What you are asked to do:
Retype exactly the span of lines below from the one with "Task: Click the" through the one with "Select Overeenkomsten from the sidebar". Do not include pictures.

*** Begin section ***

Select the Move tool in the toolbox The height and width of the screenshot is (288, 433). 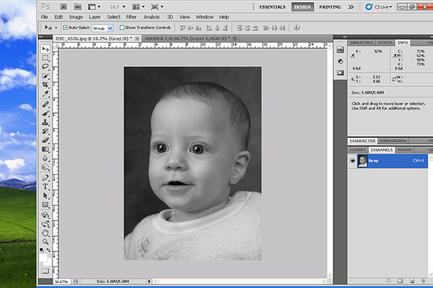pyautogui.click(x=45, y=48)
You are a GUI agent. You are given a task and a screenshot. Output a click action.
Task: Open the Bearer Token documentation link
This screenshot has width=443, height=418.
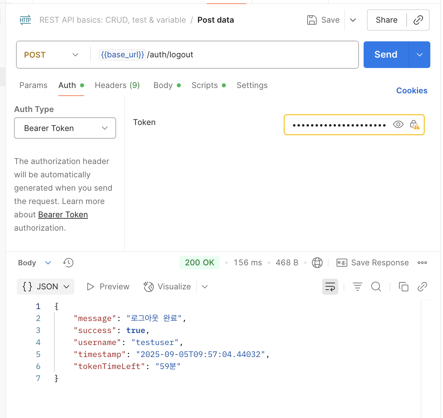63,215
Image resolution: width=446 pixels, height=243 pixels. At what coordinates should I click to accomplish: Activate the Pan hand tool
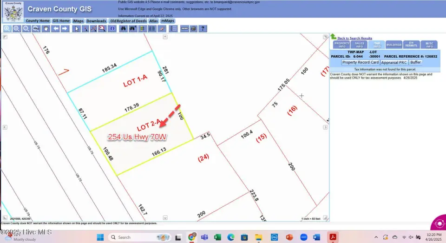[x=46, y=29]
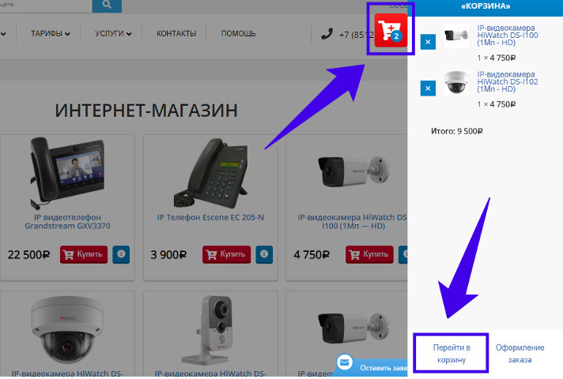Expand the Тарифы dropdown menu

click(51, 34)
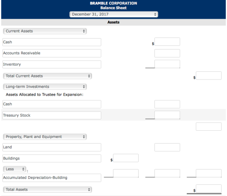Click the Inventory label field
Image resolution: width=227 pixels, height=196 pixels.
tap(52, 65)
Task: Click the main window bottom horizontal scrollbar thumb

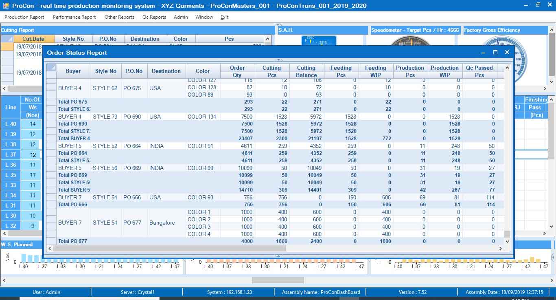Action: tap(278, 280)
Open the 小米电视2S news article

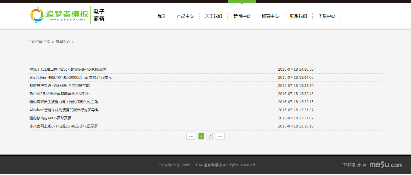63,126
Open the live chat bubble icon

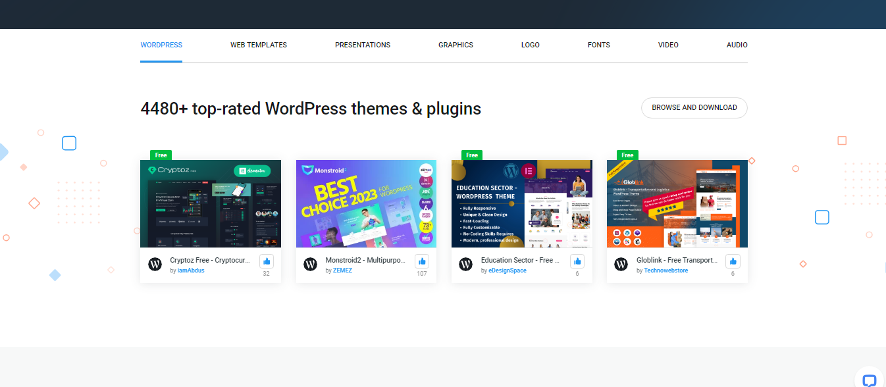click(x=870, y=380)
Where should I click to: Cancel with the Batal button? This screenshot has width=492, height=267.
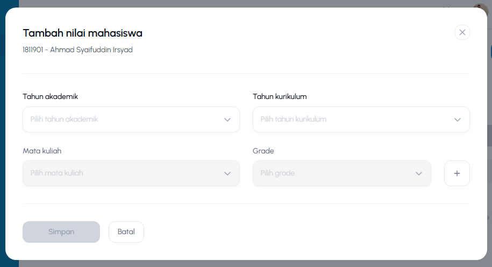[x=126, y=232]
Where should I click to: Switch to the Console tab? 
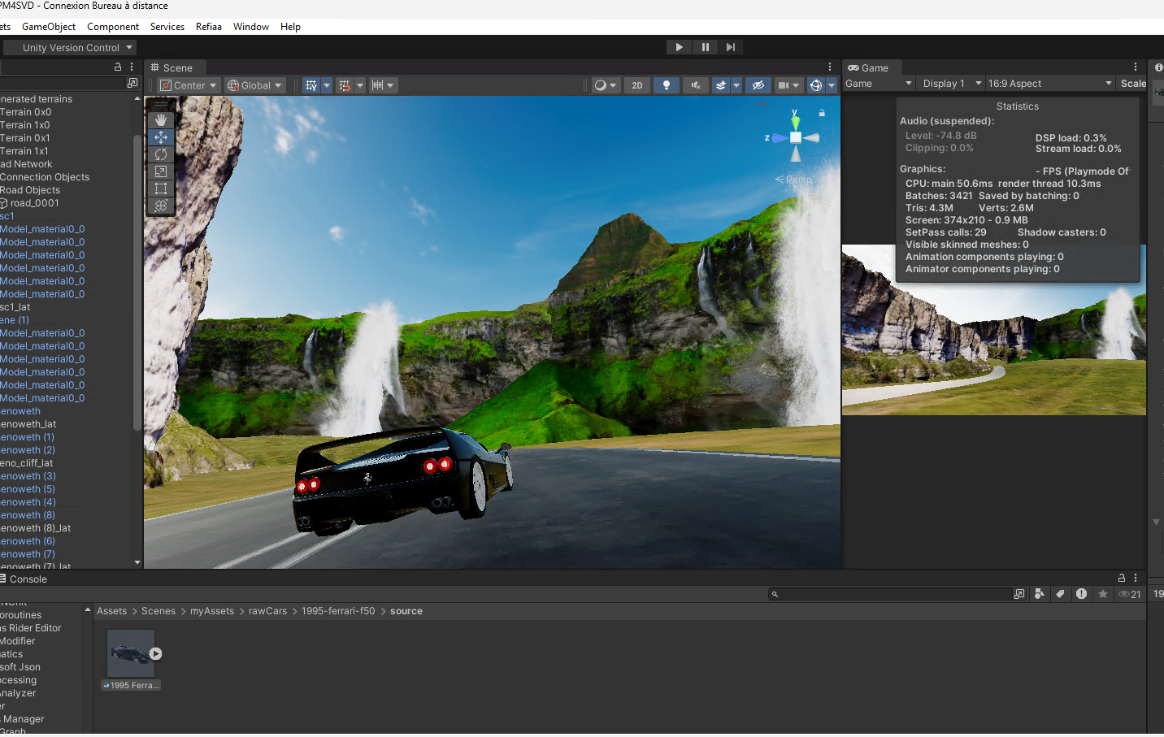click(x=27, y=579)
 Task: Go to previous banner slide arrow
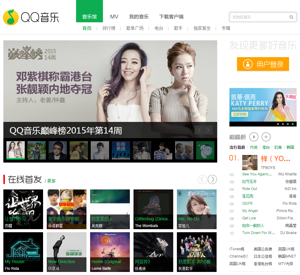(199, 130)
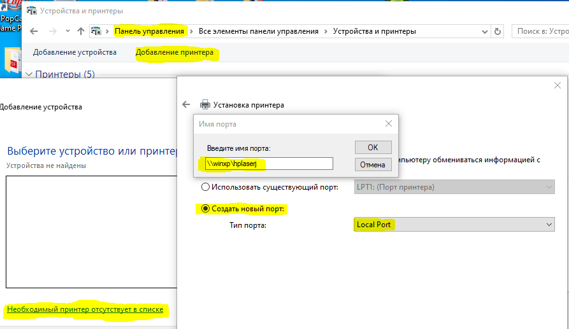569x329 pixels.
Task: Click 'Добавление устройства' in the toolbar
Action: pyautogui.click(x=75, y=52)
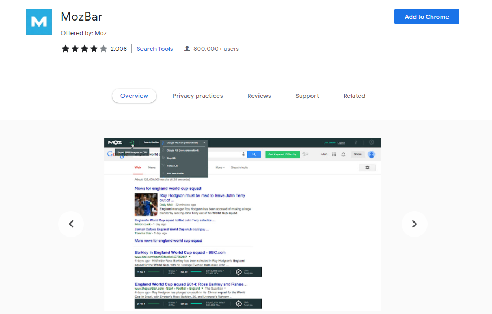
Task: Expand the cached-page arrow beside BBC URL
Action: (189, 256)
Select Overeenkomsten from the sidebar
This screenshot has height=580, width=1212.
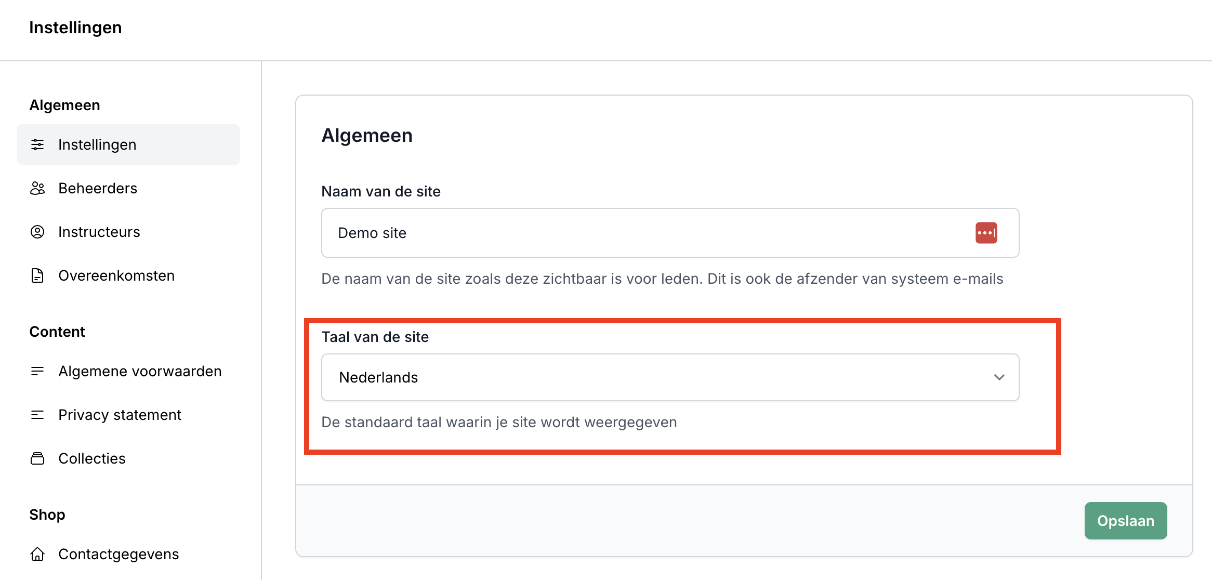[x=116, y=275]
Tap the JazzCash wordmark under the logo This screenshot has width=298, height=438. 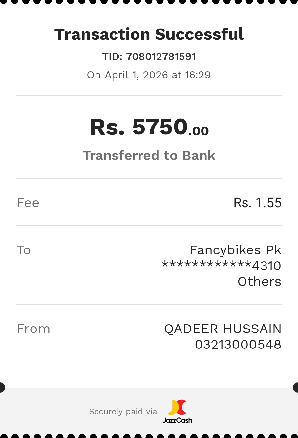(177, 420)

*** End section ***

Solution to this problem:
Task: Click the main window bottom horizontal scrollbar thumb

Action: tap(278, 280)
Open the 小米电视2S news article

63,126
Open the live chat bubble icon

click(x=870, y=380)
Where should I click to: Cancel with the Batal button? This screenshot has width=492, height=267.
[x=126, y=232]
Where should I click to: Switch to the Console tab? 
click(x=27, y=579)
 Task: Go to previous banner slide arrow
(199, 130)
569x329 pixels.
Task: Click 'Добавление устройства' in the toolbar
Action: pyautogui.click(x=75, y=52)
Task: Expand the cached-page arrow beside BBC URL
Action: (189, 256)
Select Overeenkomsten from the sidebar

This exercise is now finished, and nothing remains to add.